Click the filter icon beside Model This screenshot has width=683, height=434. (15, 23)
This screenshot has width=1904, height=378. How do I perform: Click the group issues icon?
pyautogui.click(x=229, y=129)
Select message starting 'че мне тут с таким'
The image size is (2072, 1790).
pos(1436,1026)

(Do this) How many of the lines above contain the string "width"? Case counts, and only the number should be given.

(Task result) 2